But there's another use for the Beetle Syndrome in the
stock market investing that you might find quite useful - building a Watchlist.
Any stock that crosses your path, a tip, a newspaper article, something in
the Marcus Today newsletter perhaps, you don't have to buy it, but rather than forget it, take a note, a scribble somewhere (I have them all over my daysheets) and next time you’re in front of your screen, add it to a watchlist. Link it to live pricing and when you look at the stocks you hold, also look at the stocks you might hold.
Keep that watchlist up there, constantly dump and renew the holdings, and if you really want to spark your own interest, put them on an Excel spreadsheet, and monitor hypothetical holdings. At no risk to yourself, hypothetically buy $50,000 worth, and see how you go.
Knowing it's hypothetical you can take a lot more risk. Maybe do things you wouldn’t do. Put the whole lot in one stock. Put the whole lot in two stocks.
In the end, I guarantee a few things:
- You will learn a lot more about your Watchlist stocks.
- You will pick up on anything that affects your Watchlist stocks.
- The Watchlist stocks will find their way onto the real list after you watch them for a while and get to know them.
- The performance of your Watchlist stocks will put your real list into perspective.
- You'll start to tinker with your risk profile.
- You will identify ‘disappointment' and joy with your real stocks more quickly.
- You will sell in real life more readily.
- You will enjoy taking risks in the potential list (at no cost).
- You will learn where knowledge ends and luck begins without losing money.
- You will re-jig your investment process.

INFORMATION SUPPLIED:
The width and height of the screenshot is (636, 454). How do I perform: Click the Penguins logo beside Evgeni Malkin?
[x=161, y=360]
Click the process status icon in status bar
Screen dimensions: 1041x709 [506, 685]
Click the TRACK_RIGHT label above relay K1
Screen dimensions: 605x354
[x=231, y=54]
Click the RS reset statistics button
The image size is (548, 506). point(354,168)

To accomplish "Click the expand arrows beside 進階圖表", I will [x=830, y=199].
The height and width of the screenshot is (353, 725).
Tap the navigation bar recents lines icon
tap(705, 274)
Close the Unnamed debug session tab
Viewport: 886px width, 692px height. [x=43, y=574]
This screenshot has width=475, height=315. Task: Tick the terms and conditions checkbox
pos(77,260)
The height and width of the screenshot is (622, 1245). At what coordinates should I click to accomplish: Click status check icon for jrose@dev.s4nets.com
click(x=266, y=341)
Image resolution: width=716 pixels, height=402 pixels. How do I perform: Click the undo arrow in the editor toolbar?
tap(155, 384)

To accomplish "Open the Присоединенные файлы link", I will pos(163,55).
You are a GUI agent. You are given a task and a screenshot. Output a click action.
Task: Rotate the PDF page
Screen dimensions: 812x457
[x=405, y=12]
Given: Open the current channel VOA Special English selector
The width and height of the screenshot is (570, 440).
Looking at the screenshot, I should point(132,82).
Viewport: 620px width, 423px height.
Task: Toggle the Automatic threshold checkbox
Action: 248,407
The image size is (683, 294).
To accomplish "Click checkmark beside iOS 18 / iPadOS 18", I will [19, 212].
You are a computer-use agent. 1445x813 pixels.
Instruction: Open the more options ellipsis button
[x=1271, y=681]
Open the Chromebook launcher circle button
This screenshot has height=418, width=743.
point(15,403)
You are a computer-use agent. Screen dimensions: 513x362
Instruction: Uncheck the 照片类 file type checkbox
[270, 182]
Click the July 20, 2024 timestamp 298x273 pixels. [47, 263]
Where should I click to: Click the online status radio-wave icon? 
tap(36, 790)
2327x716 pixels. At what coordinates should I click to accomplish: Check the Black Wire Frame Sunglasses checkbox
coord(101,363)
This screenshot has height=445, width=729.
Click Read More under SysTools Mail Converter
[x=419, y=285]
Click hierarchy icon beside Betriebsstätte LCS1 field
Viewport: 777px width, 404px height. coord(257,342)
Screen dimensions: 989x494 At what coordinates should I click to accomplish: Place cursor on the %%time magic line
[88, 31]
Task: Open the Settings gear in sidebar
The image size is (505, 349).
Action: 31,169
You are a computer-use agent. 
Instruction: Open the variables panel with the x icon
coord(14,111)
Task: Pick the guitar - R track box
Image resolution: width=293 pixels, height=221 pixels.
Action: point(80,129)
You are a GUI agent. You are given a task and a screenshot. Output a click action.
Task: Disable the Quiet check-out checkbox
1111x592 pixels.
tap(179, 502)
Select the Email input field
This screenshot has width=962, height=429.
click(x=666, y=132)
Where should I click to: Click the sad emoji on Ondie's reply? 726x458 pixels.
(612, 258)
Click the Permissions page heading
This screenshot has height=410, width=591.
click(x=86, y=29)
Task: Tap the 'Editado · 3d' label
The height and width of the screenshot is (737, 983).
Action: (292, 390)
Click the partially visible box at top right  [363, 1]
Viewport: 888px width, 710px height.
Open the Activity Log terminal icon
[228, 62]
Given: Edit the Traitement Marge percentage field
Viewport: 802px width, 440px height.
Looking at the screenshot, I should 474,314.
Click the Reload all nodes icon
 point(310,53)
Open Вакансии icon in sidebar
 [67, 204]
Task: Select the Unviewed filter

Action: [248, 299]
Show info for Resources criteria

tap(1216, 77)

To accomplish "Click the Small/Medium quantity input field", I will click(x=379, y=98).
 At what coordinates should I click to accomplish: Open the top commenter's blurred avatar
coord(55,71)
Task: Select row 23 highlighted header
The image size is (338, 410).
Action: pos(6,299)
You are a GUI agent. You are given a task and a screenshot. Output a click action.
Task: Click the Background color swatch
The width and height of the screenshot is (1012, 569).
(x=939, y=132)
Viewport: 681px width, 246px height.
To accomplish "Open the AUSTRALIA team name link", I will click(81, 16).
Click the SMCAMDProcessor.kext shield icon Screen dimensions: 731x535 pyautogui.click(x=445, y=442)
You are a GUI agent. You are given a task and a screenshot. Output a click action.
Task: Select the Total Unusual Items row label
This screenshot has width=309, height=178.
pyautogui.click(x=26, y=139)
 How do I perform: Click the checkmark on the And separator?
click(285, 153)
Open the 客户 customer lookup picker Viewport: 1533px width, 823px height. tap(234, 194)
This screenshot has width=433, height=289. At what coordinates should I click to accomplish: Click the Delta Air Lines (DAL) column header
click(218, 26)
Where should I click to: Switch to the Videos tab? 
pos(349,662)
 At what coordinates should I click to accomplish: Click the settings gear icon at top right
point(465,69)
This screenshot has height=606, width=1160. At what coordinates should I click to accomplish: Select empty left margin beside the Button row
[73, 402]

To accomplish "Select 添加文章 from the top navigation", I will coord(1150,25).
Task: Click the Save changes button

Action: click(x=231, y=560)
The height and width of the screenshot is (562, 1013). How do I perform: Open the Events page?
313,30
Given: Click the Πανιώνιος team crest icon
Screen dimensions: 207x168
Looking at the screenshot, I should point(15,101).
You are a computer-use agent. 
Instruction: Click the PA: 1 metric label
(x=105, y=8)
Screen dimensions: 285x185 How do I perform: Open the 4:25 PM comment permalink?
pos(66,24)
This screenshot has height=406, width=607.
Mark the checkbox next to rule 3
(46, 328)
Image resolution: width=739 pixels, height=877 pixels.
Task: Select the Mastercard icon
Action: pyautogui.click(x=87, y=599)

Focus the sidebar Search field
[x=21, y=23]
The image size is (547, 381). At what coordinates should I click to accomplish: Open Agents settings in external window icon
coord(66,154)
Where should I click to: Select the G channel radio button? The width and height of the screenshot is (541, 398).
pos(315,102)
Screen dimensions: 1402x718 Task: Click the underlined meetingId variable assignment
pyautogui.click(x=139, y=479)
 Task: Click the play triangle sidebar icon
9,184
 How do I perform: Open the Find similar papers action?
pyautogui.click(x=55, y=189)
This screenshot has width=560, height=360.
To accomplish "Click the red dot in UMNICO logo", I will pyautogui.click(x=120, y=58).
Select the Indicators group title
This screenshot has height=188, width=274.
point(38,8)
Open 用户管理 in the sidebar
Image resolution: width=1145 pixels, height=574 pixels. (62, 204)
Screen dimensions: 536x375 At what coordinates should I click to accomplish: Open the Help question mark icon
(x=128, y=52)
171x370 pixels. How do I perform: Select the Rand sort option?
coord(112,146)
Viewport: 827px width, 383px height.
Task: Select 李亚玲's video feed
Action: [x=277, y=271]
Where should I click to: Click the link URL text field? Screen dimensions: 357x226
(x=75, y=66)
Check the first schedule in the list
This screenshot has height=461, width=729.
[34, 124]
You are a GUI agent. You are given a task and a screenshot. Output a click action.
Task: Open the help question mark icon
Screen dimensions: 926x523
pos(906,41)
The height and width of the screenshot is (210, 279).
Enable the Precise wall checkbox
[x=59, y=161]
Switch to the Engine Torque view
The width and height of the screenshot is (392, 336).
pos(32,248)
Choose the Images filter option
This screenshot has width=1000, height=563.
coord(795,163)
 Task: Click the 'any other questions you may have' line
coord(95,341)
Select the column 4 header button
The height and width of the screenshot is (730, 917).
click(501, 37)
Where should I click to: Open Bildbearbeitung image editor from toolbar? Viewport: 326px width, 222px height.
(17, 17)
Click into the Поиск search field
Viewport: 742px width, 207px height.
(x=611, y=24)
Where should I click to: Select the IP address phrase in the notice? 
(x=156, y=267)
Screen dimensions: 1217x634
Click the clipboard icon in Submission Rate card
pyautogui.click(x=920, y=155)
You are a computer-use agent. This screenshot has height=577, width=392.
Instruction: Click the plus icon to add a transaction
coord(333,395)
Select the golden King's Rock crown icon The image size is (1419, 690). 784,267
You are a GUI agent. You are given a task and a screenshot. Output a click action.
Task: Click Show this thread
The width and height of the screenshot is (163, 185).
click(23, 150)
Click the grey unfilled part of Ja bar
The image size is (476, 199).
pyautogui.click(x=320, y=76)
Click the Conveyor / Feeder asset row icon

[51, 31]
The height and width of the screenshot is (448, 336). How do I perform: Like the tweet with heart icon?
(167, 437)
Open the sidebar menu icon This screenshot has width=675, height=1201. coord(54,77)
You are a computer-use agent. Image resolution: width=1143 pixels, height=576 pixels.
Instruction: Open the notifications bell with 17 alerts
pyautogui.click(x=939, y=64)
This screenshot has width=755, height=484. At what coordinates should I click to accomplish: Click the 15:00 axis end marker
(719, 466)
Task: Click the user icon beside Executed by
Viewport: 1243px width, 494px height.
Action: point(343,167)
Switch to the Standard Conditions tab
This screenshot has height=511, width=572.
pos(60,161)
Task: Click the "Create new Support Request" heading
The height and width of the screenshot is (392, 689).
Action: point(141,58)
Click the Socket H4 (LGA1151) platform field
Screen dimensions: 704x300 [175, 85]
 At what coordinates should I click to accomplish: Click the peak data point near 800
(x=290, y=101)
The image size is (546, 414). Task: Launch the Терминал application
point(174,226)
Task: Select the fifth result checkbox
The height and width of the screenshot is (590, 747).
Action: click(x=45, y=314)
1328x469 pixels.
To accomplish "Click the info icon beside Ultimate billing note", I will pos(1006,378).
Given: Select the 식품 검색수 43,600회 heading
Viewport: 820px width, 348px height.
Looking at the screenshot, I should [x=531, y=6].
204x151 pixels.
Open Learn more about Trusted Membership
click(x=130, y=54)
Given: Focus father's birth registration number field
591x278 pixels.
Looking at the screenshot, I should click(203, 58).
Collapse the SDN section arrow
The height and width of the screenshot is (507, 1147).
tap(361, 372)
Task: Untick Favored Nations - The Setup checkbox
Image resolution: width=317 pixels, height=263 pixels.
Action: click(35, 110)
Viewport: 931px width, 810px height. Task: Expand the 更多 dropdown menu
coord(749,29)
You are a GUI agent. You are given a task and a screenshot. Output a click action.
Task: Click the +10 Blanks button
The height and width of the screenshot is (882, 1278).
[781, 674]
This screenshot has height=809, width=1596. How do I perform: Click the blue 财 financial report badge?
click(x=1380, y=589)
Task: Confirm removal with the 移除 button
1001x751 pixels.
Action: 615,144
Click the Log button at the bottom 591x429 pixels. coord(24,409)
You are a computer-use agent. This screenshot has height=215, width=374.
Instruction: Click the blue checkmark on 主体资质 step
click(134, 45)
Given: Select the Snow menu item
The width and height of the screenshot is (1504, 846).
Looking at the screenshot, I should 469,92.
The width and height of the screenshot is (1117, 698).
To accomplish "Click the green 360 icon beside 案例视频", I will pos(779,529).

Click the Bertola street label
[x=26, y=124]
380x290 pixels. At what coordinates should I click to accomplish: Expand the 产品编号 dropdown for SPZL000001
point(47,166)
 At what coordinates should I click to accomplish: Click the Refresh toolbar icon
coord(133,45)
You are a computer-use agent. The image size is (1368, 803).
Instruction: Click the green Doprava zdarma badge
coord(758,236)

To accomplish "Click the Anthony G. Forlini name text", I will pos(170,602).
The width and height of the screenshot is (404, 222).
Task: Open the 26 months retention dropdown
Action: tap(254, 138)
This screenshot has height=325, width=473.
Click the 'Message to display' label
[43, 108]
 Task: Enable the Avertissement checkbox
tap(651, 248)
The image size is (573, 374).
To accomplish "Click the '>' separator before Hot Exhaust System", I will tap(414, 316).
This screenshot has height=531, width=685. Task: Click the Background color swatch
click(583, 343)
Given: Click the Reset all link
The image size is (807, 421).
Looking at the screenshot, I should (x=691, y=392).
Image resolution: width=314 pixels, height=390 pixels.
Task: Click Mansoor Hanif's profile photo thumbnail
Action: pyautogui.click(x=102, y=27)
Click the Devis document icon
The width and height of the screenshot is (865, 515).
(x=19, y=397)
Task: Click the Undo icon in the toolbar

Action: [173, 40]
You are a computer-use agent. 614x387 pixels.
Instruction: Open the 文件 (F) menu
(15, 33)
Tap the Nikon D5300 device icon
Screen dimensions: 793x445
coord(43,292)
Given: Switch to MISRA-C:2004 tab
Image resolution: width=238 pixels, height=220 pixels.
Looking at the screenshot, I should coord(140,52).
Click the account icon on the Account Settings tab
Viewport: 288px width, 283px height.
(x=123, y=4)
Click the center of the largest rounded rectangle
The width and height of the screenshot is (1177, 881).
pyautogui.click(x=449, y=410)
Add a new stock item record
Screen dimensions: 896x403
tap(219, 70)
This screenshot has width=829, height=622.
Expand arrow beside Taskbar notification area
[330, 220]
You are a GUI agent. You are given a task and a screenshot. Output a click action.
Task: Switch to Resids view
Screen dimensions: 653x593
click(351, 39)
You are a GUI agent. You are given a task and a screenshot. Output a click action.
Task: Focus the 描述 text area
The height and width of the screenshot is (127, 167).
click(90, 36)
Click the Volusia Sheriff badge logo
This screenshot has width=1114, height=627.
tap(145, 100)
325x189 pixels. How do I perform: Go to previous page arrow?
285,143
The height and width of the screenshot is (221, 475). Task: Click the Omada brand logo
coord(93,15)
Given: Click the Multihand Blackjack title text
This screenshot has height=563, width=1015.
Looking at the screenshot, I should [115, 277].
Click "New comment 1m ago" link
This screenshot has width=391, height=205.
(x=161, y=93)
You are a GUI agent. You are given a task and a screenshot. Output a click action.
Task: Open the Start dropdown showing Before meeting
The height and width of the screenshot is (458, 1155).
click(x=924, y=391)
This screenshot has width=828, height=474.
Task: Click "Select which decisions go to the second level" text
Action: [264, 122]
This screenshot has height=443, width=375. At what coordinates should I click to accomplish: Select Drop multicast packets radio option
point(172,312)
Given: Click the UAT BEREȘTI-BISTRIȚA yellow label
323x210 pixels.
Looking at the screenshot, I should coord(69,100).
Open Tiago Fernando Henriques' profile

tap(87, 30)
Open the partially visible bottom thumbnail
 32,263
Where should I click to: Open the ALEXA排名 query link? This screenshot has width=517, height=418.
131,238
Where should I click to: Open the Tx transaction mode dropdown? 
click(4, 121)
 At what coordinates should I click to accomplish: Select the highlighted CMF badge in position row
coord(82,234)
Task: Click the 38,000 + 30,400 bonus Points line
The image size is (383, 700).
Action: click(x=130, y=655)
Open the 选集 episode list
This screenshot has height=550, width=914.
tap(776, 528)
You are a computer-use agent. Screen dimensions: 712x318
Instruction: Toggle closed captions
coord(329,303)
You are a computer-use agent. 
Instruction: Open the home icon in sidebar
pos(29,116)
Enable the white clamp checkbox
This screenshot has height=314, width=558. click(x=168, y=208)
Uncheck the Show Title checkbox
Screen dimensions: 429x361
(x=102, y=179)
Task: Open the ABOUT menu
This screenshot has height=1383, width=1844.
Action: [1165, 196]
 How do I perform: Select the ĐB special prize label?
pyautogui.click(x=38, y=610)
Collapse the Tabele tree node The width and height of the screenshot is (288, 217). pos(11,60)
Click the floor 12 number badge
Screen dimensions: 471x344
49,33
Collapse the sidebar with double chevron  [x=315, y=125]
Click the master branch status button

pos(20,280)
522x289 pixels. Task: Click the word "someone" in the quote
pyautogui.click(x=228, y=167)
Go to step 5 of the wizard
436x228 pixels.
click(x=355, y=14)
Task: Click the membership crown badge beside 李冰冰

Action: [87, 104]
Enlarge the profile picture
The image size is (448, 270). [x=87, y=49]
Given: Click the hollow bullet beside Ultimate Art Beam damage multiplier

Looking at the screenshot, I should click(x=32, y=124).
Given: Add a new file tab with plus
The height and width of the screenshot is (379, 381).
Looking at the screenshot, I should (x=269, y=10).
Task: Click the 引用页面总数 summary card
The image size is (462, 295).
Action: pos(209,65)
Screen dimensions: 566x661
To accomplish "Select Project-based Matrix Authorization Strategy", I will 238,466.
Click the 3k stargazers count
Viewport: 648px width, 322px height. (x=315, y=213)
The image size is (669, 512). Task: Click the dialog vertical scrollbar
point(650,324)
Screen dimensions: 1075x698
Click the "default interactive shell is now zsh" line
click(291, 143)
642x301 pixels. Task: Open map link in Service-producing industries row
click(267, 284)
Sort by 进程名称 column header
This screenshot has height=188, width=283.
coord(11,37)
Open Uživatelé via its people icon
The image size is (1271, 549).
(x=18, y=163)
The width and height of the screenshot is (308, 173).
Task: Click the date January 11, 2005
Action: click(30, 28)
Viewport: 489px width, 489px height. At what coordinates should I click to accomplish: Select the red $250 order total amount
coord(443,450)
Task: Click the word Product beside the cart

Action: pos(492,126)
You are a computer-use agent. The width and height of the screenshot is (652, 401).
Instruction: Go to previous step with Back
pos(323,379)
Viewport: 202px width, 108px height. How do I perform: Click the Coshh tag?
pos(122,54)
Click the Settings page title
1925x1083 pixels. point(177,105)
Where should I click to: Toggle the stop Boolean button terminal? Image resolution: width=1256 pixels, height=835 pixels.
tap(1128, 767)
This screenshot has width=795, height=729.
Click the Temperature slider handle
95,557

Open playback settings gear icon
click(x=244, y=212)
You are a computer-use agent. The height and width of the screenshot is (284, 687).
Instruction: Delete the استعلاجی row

TASK GOAL: Continue the text on keeping a stock watchlist, picking up after its final line. The material comes from a separate source unrelated to the text.

REPLY TO THE EXERCISE:
- You will appreciate the lack of value in many ideas.
- You will be on the lookout for more ideas.
- You will learn a lot.
Applying the Watchlist to Market Themes
Example - Create a watchlist for a few stocks exposed to a theme - say Lithium, or Uranium or Electric Vehicles. A growth industry that could be a fad and could provide significant gains. Now whenever you hear anything about those themes, your antennae go up, you learn more, you add stocks, you understand the drivers, you see how they behave, you learn their announcement patterns, and you get more or less comfortable with the validity of the theme.
Consciously and constantly embed stocks that catch your attention, stocks you read about, companies you see doing well on the street, stocks in growth industries, stocks with particularly interesting managers, and stocks with impressive growth prospects. Start the Watchlist and you start the process of learning, of understanding, of risk reduction. You don’t have to buy them, just embed them for a while and see if they pop up again. If they are succeeding, then one day you will end up buying them, and when you do you will be taking a lot less risk thanks to the process of embedding that started months or years earlier.
The Watchlist. You know it makes sense.
Footnote: Apologies to all those sixteen-year-olds being dropped off by their parents after reading this. If your Mum shouts “Hey, you’d be really good at heart transplants” and drives off....it’s my fault.